Records contained in a dataset:
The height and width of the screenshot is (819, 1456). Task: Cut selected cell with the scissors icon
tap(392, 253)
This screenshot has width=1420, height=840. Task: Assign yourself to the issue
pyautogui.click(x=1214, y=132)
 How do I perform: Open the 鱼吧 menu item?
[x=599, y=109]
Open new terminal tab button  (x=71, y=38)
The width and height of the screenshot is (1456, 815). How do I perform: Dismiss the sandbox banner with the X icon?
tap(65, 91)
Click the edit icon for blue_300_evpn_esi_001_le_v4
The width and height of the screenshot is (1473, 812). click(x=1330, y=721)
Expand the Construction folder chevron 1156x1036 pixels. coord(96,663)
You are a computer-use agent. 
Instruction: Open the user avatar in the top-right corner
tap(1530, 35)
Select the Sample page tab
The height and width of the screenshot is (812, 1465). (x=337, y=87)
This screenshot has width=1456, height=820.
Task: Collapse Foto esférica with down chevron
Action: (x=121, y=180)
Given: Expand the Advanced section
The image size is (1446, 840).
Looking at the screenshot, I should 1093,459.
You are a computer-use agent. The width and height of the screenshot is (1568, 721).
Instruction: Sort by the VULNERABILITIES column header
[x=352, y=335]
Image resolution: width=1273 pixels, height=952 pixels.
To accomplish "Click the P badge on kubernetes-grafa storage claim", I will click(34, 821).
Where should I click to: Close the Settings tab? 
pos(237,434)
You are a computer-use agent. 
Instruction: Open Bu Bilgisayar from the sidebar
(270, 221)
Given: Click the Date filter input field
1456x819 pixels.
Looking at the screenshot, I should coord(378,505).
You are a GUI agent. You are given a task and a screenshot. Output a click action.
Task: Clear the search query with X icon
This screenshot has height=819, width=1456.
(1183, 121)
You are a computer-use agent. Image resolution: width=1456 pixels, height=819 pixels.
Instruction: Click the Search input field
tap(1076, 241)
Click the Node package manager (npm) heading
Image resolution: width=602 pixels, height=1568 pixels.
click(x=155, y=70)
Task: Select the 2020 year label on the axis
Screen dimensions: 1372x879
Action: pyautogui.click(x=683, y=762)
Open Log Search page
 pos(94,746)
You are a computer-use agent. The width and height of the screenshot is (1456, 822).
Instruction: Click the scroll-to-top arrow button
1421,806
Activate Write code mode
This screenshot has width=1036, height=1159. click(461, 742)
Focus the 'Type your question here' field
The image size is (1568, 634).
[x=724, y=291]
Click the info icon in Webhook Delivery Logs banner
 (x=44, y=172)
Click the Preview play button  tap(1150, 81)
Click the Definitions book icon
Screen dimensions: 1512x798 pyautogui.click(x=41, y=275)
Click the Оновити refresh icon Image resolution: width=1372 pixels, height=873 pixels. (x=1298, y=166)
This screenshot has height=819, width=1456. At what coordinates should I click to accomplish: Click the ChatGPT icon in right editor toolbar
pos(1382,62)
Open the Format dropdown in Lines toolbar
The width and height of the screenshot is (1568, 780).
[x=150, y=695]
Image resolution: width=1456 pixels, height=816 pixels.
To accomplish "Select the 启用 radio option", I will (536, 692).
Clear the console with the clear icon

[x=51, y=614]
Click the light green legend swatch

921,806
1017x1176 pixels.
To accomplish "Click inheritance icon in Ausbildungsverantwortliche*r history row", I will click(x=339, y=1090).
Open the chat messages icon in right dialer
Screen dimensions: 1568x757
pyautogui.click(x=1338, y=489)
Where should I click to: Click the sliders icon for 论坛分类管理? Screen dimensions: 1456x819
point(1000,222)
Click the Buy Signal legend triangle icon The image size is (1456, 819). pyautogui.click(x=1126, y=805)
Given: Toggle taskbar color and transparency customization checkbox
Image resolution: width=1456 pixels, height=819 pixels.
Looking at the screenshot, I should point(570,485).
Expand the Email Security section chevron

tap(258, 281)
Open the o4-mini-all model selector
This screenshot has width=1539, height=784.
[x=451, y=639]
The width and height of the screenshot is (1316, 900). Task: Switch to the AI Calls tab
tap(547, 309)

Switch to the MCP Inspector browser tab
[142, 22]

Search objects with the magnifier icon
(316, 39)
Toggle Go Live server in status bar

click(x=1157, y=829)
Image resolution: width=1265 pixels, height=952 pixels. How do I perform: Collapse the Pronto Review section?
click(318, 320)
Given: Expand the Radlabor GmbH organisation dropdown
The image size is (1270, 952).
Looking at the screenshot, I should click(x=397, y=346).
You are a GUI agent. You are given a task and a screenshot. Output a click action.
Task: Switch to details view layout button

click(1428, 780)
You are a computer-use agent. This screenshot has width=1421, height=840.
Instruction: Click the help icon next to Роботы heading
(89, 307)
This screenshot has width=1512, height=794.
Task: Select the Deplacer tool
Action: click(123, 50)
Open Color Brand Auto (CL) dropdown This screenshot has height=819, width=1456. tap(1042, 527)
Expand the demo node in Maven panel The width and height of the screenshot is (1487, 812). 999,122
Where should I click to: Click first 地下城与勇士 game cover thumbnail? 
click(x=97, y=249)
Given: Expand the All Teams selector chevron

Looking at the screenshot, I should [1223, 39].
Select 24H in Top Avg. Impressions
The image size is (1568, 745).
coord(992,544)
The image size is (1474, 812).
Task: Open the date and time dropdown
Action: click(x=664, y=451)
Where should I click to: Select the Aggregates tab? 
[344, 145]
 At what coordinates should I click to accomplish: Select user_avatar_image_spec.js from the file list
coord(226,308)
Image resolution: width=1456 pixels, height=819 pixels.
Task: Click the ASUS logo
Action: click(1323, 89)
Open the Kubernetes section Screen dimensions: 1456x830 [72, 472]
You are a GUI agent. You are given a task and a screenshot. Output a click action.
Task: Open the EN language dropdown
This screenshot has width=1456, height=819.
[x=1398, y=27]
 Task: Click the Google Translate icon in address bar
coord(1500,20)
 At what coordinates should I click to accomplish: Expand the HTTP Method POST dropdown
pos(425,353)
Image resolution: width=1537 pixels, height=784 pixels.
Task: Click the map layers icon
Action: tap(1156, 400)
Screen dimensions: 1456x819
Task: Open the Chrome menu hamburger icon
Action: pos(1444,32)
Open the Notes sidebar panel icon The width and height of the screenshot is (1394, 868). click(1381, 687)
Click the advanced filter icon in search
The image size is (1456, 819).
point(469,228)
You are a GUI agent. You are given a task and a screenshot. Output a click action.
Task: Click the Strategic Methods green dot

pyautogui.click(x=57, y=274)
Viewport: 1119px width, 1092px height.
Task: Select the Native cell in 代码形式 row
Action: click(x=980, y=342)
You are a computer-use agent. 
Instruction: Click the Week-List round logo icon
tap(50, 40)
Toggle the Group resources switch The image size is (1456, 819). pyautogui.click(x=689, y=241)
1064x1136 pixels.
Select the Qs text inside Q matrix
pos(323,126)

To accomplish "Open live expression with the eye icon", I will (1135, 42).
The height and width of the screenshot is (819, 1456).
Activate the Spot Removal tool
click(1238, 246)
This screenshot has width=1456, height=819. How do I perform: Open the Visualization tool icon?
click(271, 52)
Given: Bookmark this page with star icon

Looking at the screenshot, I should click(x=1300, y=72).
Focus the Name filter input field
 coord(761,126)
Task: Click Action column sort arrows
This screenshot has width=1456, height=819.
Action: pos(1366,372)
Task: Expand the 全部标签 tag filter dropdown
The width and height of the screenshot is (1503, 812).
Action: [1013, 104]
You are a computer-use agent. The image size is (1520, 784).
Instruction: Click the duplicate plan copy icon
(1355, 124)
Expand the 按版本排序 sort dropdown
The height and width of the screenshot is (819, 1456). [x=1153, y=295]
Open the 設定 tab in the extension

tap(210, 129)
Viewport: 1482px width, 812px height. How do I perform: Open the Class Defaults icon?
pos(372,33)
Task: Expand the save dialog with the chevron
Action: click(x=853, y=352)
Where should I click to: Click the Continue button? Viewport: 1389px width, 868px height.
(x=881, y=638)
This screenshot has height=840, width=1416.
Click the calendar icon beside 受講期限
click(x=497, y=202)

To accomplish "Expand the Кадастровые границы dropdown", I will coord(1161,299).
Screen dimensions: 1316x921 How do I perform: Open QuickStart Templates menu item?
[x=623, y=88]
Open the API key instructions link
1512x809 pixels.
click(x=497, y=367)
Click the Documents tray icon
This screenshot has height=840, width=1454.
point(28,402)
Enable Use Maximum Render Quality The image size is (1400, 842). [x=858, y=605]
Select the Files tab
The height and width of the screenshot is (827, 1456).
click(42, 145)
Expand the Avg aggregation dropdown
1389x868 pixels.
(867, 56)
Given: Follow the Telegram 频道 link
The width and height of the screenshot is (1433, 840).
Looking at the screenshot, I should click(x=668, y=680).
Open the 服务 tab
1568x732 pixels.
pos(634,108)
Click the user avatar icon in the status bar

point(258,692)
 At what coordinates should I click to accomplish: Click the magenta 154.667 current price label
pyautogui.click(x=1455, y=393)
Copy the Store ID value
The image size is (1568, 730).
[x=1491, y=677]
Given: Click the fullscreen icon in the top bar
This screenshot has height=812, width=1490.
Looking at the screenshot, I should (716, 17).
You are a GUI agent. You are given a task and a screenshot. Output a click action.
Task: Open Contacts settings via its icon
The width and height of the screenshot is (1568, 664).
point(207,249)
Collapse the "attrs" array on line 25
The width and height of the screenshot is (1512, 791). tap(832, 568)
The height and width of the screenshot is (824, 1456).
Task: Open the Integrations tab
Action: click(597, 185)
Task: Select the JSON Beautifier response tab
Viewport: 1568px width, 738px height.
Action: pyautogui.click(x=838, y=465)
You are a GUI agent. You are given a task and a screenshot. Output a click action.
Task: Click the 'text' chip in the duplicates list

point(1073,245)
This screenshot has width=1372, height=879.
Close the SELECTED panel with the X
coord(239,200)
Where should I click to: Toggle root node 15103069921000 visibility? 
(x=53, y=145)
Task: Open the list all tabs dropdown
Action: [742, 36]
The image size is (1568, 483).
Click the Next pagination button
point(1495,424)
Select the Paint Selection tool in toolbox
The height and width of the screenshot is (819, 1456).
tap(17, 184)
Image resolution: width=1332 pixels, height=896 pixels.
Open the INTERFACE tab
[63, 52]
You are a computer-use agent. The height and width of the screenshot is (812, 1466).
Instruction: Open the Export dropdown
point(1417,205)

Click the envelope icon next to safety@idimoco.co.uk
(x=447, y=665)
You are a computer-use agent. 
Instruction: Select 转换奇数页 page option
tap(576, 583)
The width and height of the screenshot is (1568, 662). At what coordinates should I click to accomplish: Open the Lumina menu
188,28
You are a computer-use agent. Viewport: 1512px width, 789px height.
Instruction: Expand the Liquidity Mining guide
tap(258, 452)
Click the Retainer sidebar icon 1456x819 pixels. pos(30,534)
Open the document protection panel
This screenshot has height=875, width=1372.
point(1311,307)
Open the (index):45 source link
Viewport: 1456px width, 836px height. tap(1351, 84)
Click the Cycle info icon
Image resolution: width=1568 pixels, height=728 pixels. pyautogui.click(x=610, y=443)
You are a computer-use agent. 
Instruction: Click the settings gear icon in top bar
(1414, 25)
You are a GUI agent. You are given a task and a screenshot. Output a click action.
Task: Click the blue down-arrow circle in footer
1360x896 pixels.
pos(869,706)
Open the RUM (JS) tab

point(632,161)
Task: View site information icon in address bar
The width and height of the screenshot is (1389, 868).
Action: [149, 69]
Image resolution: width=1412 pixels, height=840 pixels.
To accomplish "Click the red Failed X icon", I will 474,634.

• TO DO
Working from the records above, write out verbatim only the lines from the line containing "Click the Definitions book icon" through the line containing "Image resolution: width=1456 pixels, height=816".

• ANSWER TO THIS TASK
Click the Definitions book icon
Screen dimensions: 1512x798 pyautogui.click(x=41, y=275)
Click the Оновити refresh icon Image resolution: width=1372 pixels, height=873 pixels. (x=1298, y=166)
This screenshot has height=819, width=1456. At what coordinates should I click to accomplish: Click the ChatGPT icon in right editor toolbar
pos(1382,62)
Open the Format dropdown in Lines toolbar
The width and height of the screenshot is (1568, 780).
[x=150, y=695]
Image resolution: width=1456 pixels, height=816 pixels.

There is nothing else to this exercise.